Pour l'animer comme une marionnette à fils, mon frère Rémi dût grimper en équilibre sur une planche entre mon frigo et mes placards, et tous portaient un foulard sur le nez comme des brigands
dans un western…le premier film en Odorama !
Et pour les plans de tuerie où l'hémogolbine gicle en tout sens et éclabousse les murs, c'est de la sauce tomate qui fût jetée partout, allongé par terre hors champ, je plongait mes mains dans le mélange infâme d'eau et de sauce et en jetait à tout va…si bien que le nettoyage de ma cuisine ne fût pas une mince affaire !

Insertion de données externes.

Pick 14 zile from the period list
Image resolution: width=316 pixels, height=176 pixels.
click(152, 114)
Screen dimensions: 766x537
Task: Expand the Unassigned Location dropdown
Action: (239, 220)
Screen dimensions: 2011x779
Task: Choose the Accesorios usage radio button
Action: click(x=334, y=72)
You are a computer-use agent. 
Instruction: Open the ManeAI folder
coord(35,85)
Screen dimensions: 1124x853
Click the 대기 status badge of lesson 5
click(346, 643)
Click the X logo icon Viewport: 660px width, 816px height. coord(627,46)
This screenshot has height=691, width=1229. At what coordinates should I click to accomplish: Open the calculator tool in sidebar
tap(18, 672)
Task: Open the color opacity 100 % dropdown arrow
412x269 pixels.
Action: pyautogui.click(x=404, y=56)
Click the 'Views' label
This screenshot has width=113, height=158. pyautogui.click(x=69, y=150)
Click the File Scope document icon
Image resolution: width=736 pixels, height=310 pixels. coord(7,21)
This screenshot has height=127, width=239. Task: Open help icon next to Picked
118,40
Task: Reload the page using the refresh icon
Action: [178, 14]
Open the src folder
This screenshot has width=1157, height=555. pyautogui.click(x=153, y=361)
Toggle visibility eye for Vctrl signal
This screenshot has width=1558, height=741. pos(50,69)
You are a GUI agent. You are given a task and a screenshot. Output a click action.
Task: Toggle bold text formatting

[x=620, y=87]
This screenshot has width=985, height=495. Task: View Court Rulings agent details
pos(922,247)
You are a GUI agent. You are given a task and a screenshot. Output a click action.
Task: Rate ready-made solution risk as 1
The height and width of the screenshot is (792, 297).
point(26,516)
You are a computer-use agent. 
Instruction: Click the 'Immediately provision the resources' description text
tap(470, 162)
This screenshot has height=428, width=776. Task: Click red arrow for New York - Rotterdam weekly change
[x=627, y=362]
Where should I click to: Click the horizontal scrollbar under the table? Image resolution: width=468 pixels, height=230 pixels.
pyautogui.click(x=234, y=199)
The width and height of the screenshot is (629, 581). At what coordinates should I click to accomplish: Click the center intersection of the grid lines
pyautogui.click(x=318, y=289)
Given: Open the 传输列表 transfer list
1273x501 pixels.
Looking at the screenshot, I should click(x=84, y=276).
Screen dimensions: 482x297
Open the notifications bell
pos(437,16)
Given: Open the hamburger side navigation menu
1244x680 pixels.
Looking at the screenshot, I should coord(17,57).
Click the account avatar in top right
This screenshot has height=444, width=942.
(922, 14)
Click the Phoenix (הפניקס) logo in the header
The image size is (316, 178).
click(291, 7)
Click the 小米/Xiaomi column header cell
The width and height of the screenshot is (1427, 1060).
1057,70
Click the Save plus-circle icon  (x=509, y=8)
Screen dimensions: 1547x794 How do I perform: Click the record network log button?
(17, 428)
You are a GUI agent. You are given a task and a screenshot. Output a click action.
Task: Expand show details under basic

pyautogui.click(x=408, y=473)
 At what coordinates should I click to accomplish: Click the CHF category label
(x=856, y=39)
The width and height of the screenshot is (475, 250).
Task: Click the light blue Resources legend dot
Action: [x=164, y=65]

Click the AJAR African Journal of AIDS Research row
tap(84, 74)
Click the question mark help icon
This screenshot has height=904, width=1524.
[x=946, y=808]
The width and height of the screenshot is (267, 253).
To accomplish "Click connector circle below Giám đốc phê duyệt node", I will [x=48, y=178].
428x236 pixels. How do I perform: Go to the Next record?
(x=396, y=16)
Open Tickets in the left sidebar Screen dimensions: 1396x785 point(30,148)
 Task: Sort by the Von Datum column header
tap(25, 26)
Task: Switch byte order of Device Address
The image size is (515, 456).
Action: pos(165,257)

Tout fût filmé en champ/contre-champ, jamais les 3 protagonistes ne sont présents ensemble à l'image, ni sur le plateau. Quand le ninja trinque avec le beauf à la fin, c'est ma main qui tient le verre de Dédé.
5. La musique
L'enregistrement de la chanson du ninja fût aussi une sacré partie de plaisir, le temps de tout brancher, de trouver l'air et d'écrire des " paroles " (oui, je sais…), et il était déjà 1 heure du mat'… mes voisins durent me haïr cette nuit là, d'entendre braïller les 2 pires chanteurs de l'univers sur une guitare électrique à fond, pendant les heures et les heures nécéssaires aux 12 prises toutes aussi nazes ! il fallut faire un montage entre plusieurs prises pour aboutir à un ensemble…encore plus naze !!!
6. Conclusion
C'était une grande époque, j'avais fait de mes 2 amis préférés (que
beaucoup considéraient comme des nuls ou des épaves) des acteurs fantastiques, ils étaient transfigurés par leurs rôles, le film nous avait rapprochés encore davantage et tous sortaient grandis
de cette expérience.
Je ne les remercierais jamais assez d'avoir participé, " L'Alimentoïde " fût mon premier projet " artistique " qui aboutissait enfin, et depuis je suis devenu un vrai boulimique dans toutes
sortes de domaines…
…mais tout ce que je fais, et ferait, sera toujours parfaitement représenté par l'état d'esprit gravos de " L'Alimentoïde ".
Quand on est con… On est CON !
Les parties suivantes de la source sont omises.